**What you have to do**
Nothing but the lines from the line with "Open the View menu" through the end of the data is to be copied, and each is to be copied exactly.

[Dataset entries]
□ □ □
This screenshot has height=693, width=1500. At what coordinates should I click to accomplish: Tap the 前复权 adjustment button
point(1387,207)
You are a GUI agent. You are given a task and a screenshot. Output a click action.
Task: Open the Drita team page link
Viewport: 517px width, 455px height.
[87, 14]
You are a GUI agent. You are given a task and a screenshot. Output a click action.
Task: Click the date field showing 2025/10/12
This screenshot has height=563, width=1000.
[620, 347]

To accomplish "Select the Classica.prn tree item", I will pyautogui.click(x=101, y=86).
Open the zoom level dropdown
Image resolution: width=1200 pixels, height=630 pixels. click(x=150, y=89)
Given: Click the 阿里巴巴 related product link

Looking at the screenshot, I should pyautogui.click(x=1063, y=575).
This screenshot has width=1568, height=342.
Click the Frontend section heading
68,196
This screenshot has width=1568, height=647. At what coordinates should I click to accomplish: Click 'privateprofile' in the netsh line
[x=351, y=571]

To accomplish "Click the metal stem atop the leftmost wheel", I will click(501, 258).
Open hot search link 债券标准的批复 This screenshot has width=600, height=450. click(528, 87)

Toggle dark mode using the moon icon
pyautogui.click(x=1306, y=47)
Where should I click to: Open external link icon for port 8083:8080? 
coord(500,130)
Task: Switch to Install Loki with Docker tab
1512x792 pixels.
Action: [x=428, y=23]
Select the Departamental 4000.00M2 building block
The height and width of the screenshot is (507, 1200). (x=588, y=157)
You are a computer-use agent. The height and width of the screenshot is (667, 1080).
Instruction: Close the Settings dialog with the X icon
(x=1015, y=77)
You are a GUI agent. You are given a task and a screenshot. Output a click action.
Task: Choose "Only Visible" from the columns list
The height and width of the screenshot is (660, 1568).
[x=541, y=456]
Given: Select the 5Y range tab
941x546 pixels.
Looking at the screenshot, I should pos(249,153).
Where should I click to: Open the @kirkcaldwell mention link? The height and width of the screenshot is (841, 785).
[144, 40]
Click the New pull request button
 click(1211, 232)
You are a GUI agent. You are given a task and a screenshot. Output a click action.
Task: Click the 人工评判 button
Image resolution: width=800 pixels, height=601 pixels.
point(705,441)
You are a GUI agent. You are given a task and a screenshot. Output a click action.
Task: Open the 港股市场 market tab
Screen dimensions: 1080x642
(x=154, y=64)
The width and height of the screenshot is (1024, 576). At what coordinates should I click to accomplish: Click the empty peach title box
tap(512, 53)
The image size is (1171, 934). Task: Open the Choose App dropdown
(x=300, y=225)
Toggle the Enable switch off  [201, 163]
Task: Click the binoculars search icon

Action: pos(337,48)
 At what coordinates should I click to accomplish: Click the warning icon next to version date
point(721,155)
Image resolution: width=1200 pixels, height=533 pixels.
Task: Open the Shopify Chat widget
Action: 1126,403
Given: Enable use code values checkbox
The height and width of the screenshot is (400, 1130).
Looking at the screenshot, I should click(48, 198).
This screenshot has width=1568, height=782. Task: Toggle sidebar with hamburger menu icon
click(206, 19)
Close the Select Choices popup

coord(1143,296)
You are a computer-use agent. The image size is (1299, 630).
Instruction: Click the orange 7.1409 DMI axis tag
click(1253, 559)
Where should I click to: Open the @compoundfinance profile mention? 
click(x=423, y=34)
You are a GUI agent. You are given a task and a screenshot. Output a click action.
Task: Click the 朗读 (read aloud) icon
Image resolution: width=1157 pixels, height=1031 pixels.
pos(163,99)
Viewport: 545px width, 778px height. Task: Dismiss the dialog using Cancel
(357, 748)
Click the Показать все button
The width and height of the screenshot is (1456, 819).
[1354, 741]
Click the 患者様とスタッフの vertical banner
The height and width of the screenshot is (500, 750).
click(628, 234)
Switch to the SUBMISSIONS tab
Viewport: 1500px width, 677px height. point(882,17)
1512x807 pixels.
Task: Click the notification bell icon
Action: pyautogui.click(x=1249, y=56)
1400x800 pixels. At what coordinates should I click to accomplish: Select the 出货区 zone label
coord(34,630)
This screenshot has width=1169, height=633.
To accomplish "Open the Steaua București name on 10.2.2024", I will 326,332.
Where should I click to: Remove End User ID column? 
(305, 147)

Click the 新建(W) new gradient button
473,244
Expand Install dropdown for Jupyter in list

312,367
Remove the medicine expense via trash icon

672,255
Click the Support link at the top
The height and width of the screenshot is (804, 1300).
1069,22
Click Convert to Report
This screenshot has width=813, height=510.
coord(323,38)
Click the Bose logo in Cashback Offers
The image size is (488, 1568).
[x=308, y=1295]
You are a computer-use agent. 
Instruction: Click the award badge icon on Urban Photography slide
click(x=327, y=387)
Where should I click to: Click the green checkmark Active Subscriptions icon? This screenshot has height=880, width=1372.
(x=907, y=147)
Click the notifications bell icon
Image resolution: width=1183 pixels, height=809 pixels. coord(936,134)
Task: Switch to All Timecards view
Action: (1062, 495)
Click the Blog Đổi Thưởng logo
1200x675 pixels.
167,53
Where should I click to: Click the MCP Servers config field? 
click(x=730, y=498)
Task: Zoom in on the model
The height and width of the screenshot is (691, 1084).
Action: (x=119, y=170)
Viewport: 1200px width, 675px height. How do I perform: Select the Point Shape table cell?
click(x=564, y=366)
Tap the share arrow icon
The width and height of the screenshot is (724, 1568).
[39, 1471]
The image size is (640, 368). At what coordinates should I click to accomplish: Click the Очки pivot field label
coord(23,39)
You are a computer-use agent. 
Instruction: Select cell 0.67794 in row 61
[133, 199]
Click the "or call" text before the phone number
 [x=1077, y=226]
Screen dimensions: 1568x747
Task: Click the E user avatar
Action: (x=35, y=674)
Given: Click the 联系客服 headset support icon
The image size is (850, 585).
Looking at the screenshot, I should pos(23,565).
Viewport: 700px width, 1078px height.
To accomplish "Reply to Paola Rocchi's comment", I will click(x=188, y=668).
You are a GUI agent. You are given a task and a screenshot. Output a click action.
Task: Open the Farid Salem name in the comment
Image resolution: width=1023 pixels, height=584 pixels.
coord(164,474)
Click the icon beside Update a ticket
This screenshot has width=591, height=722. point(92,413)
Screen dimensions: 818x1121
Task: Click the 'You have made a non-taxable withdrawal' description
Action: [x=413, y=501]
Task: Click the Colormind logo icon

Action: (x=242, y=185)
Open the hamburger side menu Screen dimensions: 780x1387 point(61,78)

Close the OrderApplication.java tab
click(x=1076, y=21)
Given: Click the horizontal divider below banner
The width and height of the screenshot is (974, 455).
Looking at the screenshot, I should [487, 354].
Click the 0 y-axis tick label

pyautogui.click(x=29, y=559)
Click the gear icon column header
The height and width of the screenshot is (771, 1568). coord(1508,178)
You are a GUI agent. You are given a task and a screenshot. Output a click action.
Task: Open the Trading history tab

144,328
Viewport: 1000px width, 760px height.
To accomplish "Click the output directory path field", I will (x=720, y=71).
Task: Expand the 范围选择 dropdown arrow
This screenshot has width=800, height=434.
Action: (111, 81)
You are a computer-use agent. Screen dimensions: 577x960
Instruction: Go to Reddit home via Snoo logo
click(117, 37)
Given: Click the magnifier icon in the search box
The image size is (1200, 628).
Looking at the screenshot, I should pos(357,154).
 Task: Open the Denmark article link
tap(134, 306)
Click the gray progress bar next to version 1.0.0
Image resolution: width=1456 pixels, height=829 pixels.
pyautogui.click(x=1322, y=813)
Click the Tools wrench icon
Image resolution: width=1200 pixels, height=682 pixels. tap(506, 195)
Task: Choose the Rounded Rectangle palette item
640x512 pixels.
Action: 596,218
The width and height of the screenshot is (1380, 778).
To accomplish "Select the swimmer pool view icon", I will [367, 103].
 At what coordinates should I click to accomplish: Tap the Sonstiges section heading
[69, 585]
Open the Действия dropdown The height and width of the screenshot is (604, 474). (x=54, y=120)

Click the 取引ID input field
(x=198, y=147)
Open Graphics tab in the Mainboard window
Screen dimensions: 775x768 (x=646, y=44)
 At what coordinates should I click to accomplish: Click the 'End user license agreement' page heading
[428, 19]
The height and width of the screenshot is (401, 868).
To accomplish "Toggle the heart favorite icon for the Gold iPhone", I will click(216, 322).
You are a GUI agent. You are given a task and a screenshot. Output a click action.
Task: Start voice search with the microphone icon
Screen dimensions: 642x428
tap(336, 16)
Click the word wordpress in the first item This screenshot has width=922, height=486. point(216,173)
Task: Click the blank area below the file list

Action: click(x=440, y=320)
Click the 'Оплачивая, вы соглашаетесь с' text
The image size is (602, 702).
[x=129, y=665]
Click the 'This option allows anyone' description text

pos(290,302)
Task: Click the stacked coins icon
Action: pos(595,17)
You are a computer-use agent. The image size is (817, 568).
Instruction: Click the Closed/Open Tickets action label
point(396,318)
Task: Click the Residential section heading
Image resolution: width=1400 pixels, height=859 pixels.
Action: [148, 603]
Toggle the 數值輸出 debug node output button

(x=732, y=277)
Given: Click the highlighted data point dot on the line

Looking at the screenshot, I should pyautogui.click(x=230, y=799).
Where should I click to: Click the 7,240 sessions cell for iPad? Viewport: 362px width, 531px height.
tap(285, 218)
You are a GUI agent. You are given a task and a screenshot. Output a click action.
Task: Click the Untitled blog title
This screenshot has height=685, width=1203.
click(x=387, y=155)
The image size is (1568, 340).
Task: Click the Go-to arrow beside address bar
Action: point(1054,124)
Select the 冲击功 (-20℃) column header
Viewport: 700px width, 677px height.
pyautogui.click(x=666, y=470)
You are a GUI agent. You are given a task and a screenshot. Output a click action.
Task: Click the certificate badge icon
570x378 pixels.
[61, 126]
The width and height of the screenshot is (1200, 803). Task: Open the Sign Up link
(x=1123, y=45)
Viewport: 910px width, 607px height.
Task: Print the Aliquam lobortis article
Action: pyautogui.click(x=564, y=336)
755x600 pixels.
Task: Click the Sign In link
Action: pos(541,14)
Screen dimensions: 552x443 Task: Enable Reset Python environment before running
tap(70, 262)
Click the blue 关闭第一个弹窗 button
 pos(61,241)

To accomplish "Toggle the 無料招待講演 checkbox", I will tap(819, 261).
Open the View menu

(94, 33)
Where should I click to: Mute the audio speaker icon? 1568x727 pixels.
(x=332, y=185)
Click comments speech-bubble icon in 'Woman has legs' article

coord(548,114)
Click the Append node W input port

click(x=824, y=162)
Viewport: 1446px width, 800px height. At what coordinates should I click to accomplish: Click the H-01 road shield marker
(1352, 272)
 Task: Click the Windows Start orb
□ □ □
**Response below**
Open the View menu

(94, 33)
Where should I click to: Mute the audio speaker icon? 1568x727 pixels.
(x=332, y=185)
Click comments speech-bubble icon in 'Woman has legs' article

coord(548,114)
Click the Append node W input port

click(x=824, y=162)
Viewport: 1446px width, 800px height. At what coordinates should I click to accomplish: Click the H-01 road shield marker
(1352, 272)
 Task: Click the Windows Start orb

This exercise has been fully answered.